Neuronal Regulation of impulsivity and metabolic adaptation

Dysfunction and the resulting behavioral aberrations are highly associated with the development of over 200 types of mental disorders. Thus, increased understanding of the cognitive causes of psychopathologies is important for directing pharmacologic interventions. To further explore how disparate systems affect behavior, we conducted studies exploring cortical control of behavior and transcriptomic studies of a subset of neurons in the hindbrain that are highly implicated in the control of feeding and response to metabolic adaptation.
While dysfunction of the PFC is highly correlated with mental disorders and the development of addiction, little is known about how alterations in neuron activity can drive changes in behavior. To query how the cortical microcircuit functions during specific behavioral tasks, I harnessed a method of specific caspase-3-mediated ablation to explore how it modulated behavior. Using this animal model, I revealed a novel circuit-level mechanism in which a subtype of cortical interneuron functions as a gate to modulate behavior during periods of high expectation.

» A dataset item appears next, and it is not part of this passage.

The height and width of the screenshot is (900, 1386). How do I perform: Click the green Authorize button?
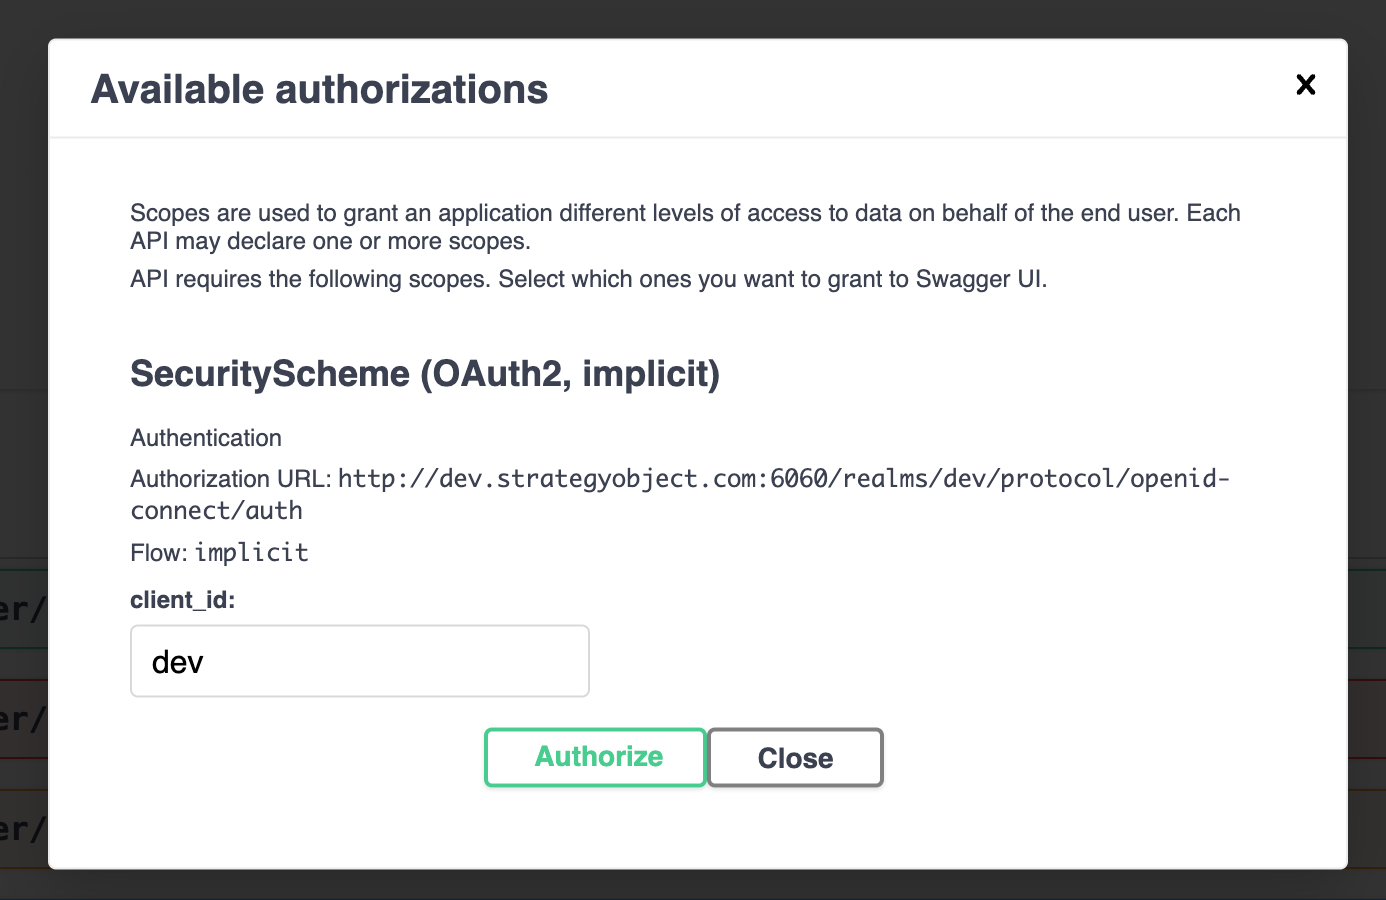tap(596, 757)
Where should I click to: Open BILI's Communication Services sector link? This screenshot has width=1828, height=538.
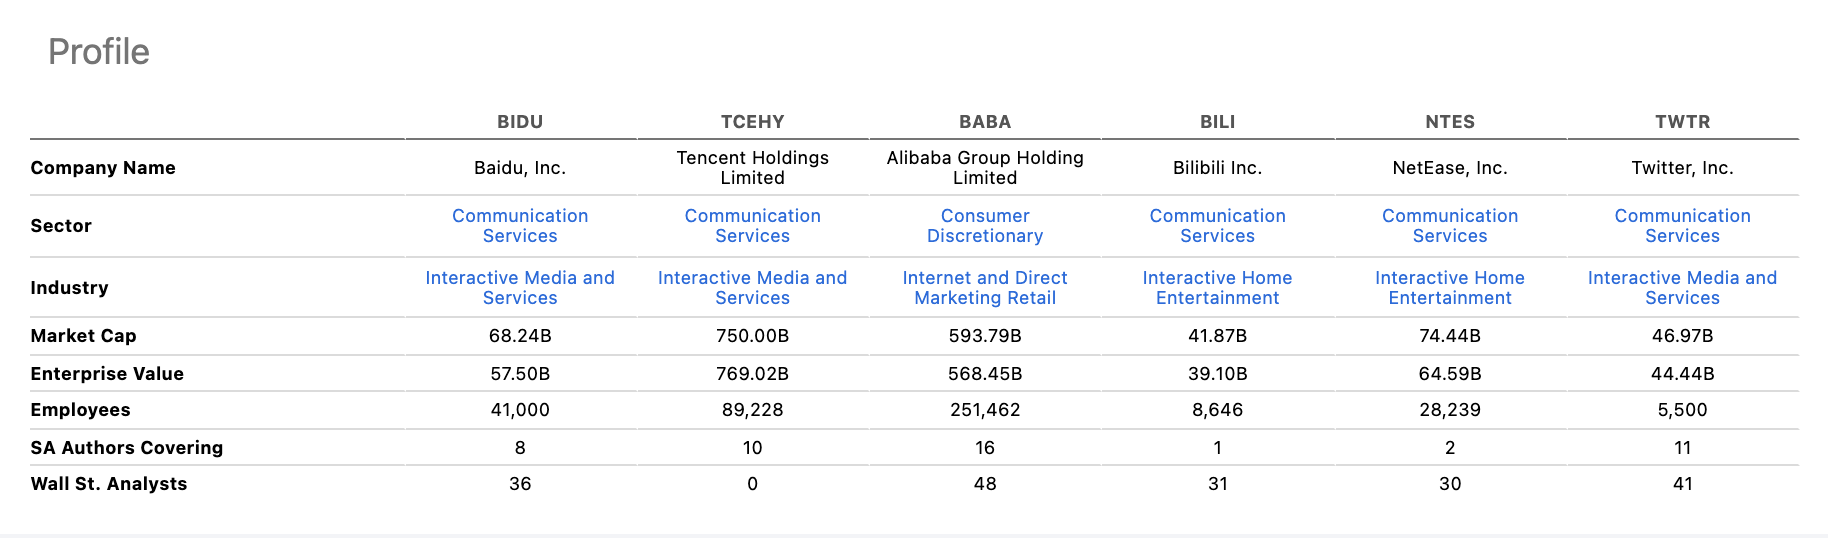click(1217, 226)
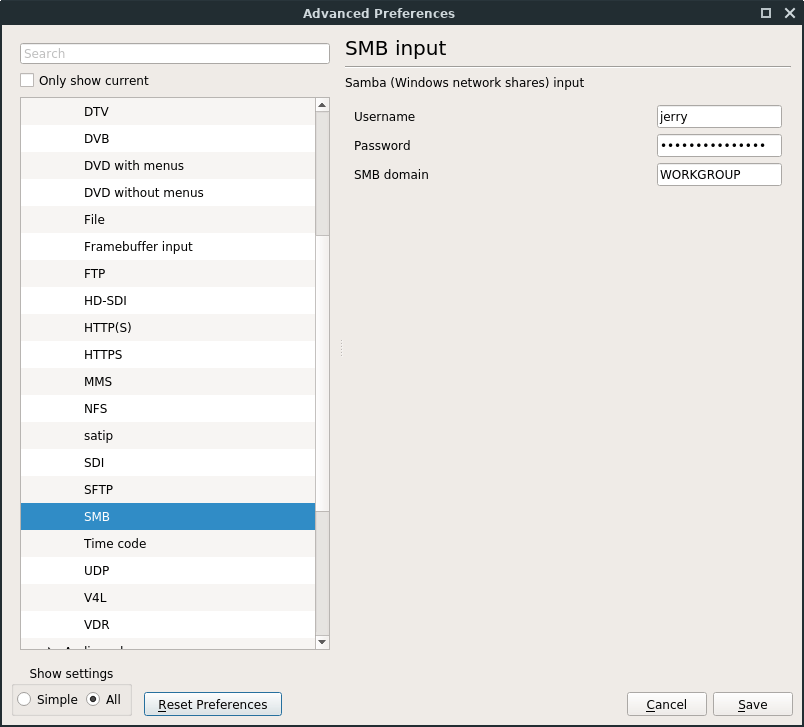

Glucagon-like peptide-1 (GLP-1) is believed to be the most potent effector of gut-hindbrain communication and is implicated in appetite suppression and feeding behavior. GLP-1 agonists have been pharmacologically relevant in the treatment of type 2 diabetes and induce weight loss in obese individuals. Previous research found that activation of GLP-1 neurons in the hindbrain reduced food intake in both lean and obese, but selectively mediated weight loss only in obese animals. To query how obesity may influence neuronal action, we conducted transcriptomic profiling in GLP-1 neurons from the hindbrain in lean and obese animals.